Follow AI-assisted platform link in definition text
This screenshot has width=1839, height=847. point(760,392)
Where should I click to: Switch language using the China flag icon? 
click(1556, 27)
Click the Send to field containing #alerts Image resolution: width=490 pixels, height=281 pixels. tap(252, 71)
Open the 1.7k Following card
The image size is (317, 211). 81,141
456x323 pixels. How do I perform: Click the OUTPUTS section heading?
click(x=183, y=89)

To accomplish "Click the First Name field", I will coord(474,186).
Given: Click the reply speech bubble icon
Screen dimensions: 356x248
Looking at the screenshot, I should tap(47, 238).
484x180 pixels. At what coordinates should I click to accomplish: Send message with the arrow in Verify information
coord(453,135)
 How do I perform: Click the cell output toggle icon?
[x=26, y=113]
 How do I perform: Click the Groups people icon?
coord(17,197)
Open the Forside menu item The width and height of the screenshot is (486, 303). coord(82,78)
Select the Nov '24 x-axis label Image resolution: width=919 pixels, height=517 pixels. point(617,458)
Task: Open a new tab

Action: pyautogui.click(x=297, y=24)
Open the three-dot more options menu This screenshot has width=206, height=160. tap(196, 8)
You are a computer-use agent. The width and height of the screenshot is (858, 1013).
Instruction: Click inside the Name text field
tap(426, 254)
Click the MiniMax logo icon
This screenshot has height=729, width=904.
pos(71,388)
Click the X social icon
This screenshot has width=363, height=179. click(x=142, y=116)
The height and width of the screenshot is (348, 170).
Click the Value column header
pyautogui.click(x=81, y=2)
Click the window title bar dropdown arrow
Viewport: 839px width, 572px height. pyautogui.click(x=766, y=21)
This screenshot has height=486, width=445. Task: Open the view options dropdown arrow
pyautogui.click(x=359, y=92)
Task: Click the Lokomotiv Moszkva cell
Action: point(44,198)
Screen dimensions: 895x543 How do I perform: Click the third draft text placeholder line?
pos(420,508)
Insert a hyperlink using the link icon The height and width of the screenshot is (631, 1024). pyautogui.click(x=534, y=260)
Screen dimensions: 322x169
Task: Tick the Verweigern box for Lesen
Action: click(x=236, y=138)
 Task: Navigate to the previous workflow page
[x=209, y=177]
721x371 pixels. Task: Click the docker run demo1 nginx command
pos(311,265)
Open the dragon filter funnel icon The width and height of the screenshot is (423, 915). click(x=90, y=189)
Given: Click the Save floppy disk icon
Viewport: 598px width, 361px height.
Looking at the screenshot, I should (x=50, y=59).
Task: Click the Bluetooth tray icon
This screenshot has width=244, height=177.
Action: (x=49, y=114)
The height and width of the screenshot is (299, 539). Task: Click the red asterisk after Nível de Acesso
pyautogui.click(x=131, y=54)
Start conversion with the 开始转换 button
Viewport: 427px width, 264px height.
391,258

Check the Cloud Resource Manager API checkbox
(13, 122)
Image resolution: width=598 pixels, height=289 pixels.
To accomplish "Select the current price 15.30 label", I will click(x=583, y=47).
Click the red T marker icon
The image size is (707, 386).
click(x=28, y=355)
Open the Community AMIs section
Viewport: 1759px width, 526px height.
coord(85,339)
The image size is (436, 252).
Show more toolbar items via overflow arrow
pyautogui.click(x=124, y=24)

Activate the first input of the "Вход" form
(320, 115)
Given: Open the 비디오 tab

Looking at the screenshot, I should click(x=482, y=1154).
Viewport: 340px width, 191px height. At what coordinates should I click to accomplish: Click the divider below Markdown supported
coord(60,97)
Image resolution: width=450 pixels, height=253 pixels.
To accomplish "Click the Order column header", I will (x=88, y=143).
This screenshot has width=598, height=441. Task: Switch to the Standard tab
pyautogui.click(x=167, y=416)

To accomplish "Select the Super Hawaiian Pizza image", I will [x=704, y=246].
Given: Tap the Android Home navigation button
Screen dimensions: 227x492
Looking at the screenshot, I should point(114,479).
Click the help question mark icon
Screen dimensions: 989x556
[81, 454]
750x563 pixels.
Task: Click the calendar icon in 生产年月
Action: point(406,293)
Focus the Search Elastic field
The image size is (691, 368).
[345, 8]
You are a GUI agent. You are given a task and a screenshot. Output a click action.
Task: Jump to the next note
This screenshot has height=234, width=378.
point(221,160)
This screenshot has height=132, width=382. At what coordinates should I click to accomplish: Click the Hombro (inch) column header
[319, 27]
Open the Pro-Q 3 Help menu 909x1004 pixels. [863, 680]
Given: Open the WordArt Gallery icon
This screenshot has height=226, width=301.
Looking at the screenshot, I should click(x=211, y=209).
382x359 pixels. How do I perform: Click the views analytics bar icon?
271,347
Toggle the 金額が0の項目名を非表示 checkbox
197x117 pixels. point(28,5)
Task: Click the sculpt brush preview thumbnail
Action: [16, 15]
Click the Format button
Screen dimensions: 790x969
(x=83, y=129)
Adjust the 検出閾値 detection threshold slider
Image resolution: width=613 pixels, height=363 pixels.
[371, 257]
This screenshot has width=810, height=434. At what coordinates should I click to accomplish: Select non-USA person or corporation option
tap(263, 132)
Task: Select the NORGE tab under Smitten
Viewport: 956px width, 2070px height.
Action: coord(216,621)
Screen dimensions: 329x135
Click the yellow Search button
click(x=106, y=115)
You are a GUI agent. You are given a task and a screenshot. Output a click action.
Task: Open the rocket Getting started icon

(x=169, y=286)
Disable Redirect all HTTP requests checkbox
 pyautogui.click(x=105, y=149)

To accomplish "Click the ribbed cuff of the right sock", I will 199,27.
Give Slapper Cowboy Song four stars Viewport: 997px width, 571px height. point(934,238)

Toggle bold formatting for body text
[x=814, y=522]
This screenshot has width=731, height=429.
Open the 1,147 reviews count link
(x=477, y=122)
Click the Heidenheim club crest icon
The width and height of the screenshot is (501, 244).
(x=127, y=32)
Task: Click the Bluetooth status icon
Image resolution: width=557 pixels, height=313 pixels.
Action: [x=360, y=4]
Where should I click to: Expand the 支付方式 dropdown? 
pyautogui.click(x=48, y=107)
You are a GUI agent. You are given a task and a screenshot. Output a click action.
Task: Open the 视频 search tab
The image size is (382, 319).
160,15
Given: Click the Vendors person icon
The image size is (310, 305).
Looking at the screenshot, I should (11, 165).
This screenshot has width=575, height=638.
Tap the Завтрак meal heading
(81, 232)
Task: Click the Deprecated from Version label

• **PROBLEM DETAILS**
Give back the material above in its entirety, with every word intact.

• **TASK RESPONSE**
Follow AI-assisted platform link in definition text
This screenshot has width=1839, height=847. point(760,392)
Where should I click to: Switch language using the China flag icon? 
click(1556, 27)
Click the Send to field containing #alerts Image resolution: width=490 pixels, height=281 pixels. tap(252, 71)
Open the 1.7k Following card
The image size is (317, 211). 81,141
456x323 pixels. How do I perform: Click the OUTPUTS section heading?
click(x=183, y=89)

To accomplish "Click the First Name field", I will coord(474,186).
Given: Click the reply speech bubble icon
Screen dimensions: 356x248
Looking at the screenshot, I should tap(47, 238).
484x180 pixels. At what coordinates should I click to accomplish: Send message with the arrow in Verify information
coord(453,135)
 How do I perform: Click the cell output toggle icon?
[x=26, y=113]
 How do I perform: Click the Groups people icon?
coord(17,197)
Open the Forside menu item The width and height of the screenshot is (486, 303). coord(82,78)
Select the Nov '24 x-axis label Image resolution: width=919 pixels, height=517 pixels. point(617,458)
Task: Open a new tab

Action: pyautogui.click(x=297, y=24)
Open the three-dot more options menu This screenshot has width=206, height=160. tap(196, 8)
You are a computer-use agent. The width and height of the screenshot is (858, 1013).
Instruction: Click inside the Name text field
tap(426, 254)
Click the MiniMax logo icon
This screenshot has height=729, width=904.
pos(71,388)
Click the X social icon
This screenshot has width=363, height=179. click(x=142, y=116)
The height and width of the screenshot is (348, 170).
Click the Value column header
pyautogui.click(x=81, y=2)
Click the window title bar dropdown arrow
Viewport: 839px width, 572px height. pyautogui.click(x=766, y=21)
This screenshot has height=486, width=445. Task: Open the view options dropdown arrow
pyautogui.click(x=359, y=92)
Task: Click the Lokomotiv Moszkva cell
Action: point(44,198)
Screen dimensions: 895x543 How do I perform: Click the third draft text placeholder line?
pos(420,508)
Insert a hyperlink using the link icon The height and width of the screenshot is (631, 1024). pyautogui.click(x=534, y=260)
Screen dimensions: 322x169
Task: Tick the Verweigern box for Lesen
Action: click(x=236, y=138)
 Task: Navigate to the previous workflow page
[x=209, y=177]
721x371 pixels. Task: Click the docker run demo1 nginx command
pos(311,265)
Open the dragon filter funnel icon The width and height of the screenshot is (423, 915). click(x=90, y=189)
Given: Click the Save floppy disk icon
Viewport: 598px width, 361px height.
Looking at the screenshot, I should (x=50, y=59).
Task: Click the Bluetooth tray icon
This screenshot has width=244, height=177.
Action: (x=49, y=114)
The height and width of the screenshot is (299, 539). Task: Click the red asterisk after Nível de Acesso
pyautogui.click(x=131, y=54)
Start conversion with the 开始转换 button
Viewport: 427px width, 264px height.
391,258

Check the Cloud Resource Manager API checkbox
(13, 122)
Image resolution: width=598 pixels, height=289 pixels.
To accomplish "Select the current price 15.30 label", I will click(x=583, y=47).
Click the red T marker icon
The image size is (707, 386).
click(x=28, y=355)
Open the Community AMIs section
Viewport: 1759px width, 526px height.
coord(85,339)
The image size is (436, 252).
Show more toolbar items via overflow arrow
pyautogui.click(x=124, y=24)

Activate the first input of the "Вход" form
(320, 115)
Given: Open the 비디오 tab

Looking at the screenshot, I should click(x=482, y=1154).
Viewport: 340px width, 191px height. At what coordinates should I click to accomplish: Click the divider below Markdown supported
coord(60,97)
Image resolution: width=450 pixels, height=253 pixels.
To accomplish "Click the Order column header", I will (x=88, y=143).
This screenshot has width=598, height=441. Task: Switch to the Standard tab
pyautogui.click(x=167, y=416)

To accomplish "Select the Super Hawaiian Pizza image", I will [x=704, y=246].
Given: Tap the Android Home navigation button
Screen dimensions: 227x492
Looking at the screenshot, I should point(114,479).
Click the help question mark icon
Screen dimensions: 989x556
[81, 454]
750x563 pixels.
Task: Click the calendar icon in 生产年月
Action: point(406,293)
Focus the Search Elastic field
The image size is (691, 368).
[345, 8]
You are a GUI agent. You are given a task and a screenshot. Output a click action.
Task: Jump to the next note
This screenshot has height=234, width=378.
point(221,160)
This screenshot has height=132, width=382. At what coordinates should I click to accomplish: Click the Hombro (inch) column header
[319, 27]
Open the Pro-Q 3 Help menu 909x1004 pixels. [863, 680]
Given: Open the WordArt Gallery icon
This screenshot has height=226, width=301.
Looking at the screenshot, I should click(x=211, y=209).
382x359 pixels. How do I perform: Click the views analytics bar icon?
271,347
Toggle the 金額が0の項目名を非表示 checkbox
197x117 pixels. point(28,5)
Task: Click the sculpt brush preview thumbnail
Action: [16, 15]
Click the Format button
Screen dimensions: 790x969
(x=83, y=129)
Adjust the 検出閾値 detection threshold slider
Image resolution: width=613 pixels, height=363 pixels.
[371, 257]
This screenshot has width=810, height=434. At what coordinates should I click to accomplish: Select non-USA person or corporation option
tap(263, 132)
Task: Select the NORGE tab under Smitten
Viewport: 956px width, 2070px height.
Action: coord(216,621)
Screen dimensions: 329x135
Click the yellow Search button
click(x=106, y=115)
You are a GUI agent. You are given a task and a screenshot. Output a click action.
Task: Open the rocket Getting started icon

(x=169, y=286)
Disable Redirect all HTTP requests checkbox
 pyautogui.click(x=105, y=149)

To accomplish "Click the ribbed cuff of the right sock", I will 199,27.
Give Slapper Cowboy Song four stars Viewport: 997px width, 571px height. point(934,238)

Toggle bold formatting for body text
[x=814, y=522]
This screenshot has width=731, height=429.
Open the 1,147 reviews count link
(x=477, y=122)
Click the Heidenheim club crest icon
The width and height of the screenshot is (501, 244).
(x=127, y=32)
Task: Click the Bluetooth status icon
Image resolution: width=557 pixels, height=313 pixels.
Action: [x=360, y=4]
Where should I click to: Expand the 支付方式 dropdown? 
pyautogui.click(x=48, y=107)
You are a GUI agent. You are given a task and a screenshot. Output a click action.
Task: Open the 视频 search tab
The image size is (382, 319).
160,15
Given: Click the Vendors person icon
The image size is (310, 305).
Looking at the screenshot, I should (11, 165).
This screenshot has width=575, height=638.
Tap the Завтрак meal heading
(81, 232)
Task: Click the Deprecated from Version label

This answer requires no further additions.